From the line containing "This screenshot has width=500, height=375." to the final line of the listing, restate each line word for word and add nothing.

→ Record extracts:
***
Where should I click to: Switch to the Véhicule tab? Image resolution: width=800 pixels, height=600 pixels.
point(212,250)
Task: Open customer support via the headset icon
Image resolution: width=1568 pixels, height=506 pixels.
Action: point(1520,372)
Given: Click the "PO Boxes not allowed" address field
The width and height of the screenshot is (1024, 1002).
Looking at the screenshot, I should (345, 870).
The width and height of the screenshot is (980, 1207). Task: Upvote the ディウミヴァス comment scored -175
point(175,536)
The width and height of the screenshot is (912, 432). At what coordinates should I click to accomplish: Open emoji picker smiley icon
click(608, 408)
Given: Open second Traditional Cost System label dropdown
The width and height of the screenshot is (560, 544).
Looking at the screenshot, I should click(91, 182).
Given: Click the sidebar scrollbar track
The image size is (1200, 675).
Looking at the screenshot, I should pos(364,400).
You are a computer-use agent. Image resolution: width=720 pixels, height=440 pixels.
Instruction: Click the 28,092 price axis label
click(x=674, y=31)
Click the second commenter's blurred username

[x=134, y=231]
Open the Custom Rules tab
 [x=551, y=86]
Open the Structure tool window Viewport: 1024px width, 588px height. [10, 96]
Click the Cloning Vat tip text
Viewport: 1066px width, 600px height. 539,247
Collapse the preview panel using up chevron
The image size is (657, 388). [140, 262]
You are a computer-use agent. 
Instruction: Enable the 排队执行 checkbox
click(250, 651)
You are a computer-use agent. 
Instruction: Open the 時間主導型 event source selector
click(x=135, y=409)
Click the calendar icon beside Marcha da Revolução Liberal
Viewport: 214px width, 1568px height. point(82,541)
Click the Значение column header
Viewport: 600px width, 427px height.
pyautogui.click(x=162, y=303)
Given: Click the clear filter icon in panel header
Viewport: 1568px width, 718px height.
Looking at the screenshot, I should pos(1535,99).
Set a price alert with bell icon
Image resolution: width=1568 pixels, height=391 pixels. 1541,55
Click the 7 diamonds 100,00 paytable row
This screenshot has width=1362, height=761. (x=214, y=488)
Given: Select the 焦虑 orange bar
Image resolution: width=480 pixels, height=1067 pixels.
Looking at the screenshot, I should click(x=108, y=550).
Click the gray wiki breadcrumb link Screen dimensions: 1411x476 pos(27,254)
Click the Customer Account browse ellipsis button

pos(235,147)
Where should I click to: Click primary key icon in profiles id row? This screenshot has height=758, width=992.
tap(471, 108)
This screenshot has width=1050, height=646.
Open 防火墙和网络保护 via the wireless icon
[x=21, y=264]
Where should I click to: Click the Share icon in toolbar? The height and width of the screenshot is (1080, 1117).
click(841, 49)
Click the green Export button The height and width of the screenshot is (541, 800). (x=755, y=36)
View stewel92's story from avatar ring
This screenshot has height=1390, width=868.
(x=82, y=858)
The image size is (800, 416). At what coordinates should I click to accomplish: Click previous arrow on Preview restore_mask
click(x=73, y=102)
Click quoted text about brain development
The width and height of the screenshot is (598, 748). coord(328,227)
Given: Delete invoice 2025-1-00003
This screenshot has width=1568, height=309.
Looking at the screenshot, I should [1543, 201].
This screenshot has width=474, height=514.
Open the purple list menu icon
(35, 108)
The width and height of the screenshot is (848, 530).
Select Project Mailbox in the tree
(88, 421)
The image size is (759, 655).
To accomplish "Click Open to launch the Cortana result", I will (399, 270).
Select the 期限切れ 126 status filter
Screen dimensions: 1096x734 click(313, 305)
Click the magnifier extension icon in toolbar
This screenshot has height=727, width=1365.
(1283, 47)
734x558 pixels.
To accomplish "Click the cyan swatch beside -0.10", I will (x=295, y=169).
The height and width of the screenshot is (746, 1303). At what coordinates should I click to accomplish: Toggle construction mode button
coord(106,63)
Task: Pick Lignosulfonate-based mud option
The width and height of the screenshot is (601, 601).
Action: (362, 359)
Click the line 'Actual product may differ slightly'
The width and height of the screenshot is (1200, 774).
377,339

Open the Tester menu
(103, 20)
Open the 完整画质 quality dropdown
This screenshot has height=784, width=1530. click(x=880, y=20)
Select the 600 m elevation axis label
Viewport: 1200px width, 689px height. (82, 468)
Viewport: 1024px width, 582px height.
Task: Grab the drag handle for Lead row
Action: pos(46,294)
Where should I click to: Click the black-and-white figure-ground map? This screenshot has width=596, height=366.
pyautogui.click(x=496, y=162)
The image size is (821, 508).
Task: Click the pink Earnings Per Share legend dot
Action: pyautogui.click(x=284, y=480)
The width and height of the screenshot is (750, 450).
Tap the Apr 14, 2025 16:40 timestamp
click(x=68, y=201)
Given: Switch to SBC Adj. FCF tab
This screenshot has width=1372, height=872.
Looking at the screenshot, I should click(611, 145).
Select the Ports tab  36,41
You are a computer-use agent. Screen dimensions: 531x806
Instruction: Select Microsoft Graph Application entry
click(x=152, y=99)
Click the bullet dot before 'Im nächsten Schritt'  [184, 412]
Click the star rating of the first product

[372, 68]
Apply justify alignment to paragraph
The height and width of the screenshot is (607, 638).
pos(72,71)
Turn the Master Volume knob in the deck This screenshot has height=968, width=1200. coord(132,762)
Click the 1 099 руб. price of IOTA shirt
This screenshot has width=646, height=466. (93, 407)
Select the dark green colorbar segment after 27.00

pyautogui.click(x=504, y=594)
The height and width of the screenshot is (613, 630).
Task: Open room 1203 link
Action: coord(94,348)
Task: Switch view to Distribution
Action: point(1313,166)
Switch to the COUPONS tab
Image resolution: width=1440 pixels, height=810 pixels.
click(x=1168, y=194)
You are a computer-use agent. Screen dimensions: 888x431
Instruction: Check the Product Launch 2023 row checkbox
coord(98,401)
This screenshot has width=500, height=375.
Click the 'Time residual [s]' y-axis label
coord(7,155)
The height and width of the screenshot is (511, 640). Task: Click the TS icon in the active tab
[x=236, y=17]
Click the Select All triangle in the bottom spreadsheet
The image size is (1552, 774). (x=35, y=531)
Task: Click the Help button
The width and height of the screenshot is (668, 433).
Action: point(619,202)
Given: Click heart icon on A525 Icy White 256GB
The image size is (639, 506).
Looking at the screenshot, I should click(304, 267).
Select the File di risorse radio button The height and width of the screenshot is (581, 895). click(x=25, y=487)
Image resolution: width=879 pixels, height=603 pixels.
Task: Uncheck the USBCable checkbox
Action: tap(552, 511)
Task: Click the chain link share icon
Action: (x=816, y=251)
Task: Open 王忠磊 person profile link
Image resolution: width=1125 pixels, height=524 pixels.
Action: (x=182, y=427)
***
→ Written reply:
This screenshot has width=500, height=375.
Click the 'Time residual [s]' y-axis label
coord(7,155)
The height and width of the screenshot is (511, 640). Task: Click the TS icon in the active tab
[x=236, y=17]
Click the Select All triangle in the bottom spreadsheet
The image size is (1552, 774). (x=35, y=531)
Task: Click the Help button
The width and height of the screenshot is (668, 433).
Action: point(619,202)
Given: Click heart icon on A525 Icy White 256GB
The image size is (639, 506).
Looking at the screenshot, I should click(304, 267).
Select the File di risorse radio button The height and width of the screenshot is (581, 895). click(x=25, y=487)
Image resolution: width=879 pixels, height=603 pixels.
Task: Uncheck the USBCable checkbox
Action: tap(552, 511)
Task: Click the chain link share icon
Action: (x=816, y=251)
Task: Open 王忠磊 person profile link
Image resolution: width=1125 pixels, height=524 pixels.
Action: (x=182, y=427)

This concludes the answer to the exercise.